Tuesday, August 2, 2011

My Dog Spike

My Dog Spike

By Forrest W. Schultz


 

I got the idea of writing "my Dog Spike" from a book with a similar title I just finished reading: My Dog Skip by Willie Morris. But there the similarity ends. For one thing, my father's farm and our Pennsylvania Dutch community were very different – both sociologically and geographically – from the area in Mississippi where Morris spent his boyhood.

More importantly, Spike was a very different kind of dog from Skip. Spike could not perform any great feats, such as playing football or rescuing me from danger. But he excelled any other dog I have ever known or heard of in his friendliness. Spike was such a beloved dog because he was so friendly. I also liked him because he enjoyed taking long walks with me.

Now this brings up one thing I did not like about him – his penchant for running away, which necessitated our keeping him on a leash. Although we tried to be careful, every now and then Spike would get loose and run away.
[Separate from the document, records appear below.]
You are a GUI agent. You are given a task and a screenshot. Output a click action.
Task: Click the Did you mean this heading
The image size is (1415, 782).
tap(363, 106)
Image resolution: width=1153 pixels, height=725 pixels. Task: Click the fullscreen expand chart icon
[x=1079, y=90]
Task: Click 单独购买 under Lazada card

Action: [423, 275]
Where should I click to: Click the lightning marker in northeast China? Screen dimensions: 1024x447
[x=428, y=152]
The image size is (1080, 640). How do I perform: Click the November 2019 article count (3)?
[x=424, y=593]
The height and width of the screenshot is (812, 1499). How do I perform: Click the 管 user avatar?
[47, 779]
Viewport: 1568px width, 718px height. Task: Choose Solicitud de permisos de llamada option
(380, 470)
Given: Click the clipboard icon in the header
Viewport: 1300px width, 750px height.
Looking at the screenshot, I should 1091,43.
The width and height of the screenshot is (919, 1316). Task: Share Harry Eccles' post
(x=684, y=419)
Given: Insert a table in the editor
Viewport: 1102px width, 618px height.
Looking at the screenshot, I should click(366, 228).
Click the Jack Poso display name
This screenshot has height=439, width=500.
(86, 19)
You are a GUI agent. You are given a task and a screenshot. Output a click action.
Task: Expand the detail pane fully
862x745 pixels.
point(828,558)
One time he was gone for so long that we thought we would never see him again. Then one day he turned up on the school playground during recess. My fifth grade teacher, Mrs. Rapp, was very strict but she knew when exceptions were in order: she allowed me to bring Spike into the classroom and I was permitted to use the school telephone to call my mother to come and get him.

My sisters also loved Spike. The best photograph ever taken of him was with my sister Janet.

When I went away to college in Philly, the crowded urban environment there gave me a sort of "claustrophobia" so that after five days I was about at my limit, and so I returned home each weekend of my freshman year. And the first thing I did then was to run in blessed relief through the pastures with my dog Spike.

Morris lacked one great experience with his dog that I had with mine. He was away in England when his dog Skip died. I happened to be back home when my dog Spike died. By then he was very old and spent almost all of his time lying down in the house. I happened to be sitting in a chair near him when he breathed his last. I took him out into the yard and buried him. I was 23 when he died and had had him since I was 9, when he was a puppy. So he had lived the equivalent of about a hundred years for a man.

My mother got other dogs but they were just dogs – none was memorable, as Spike was.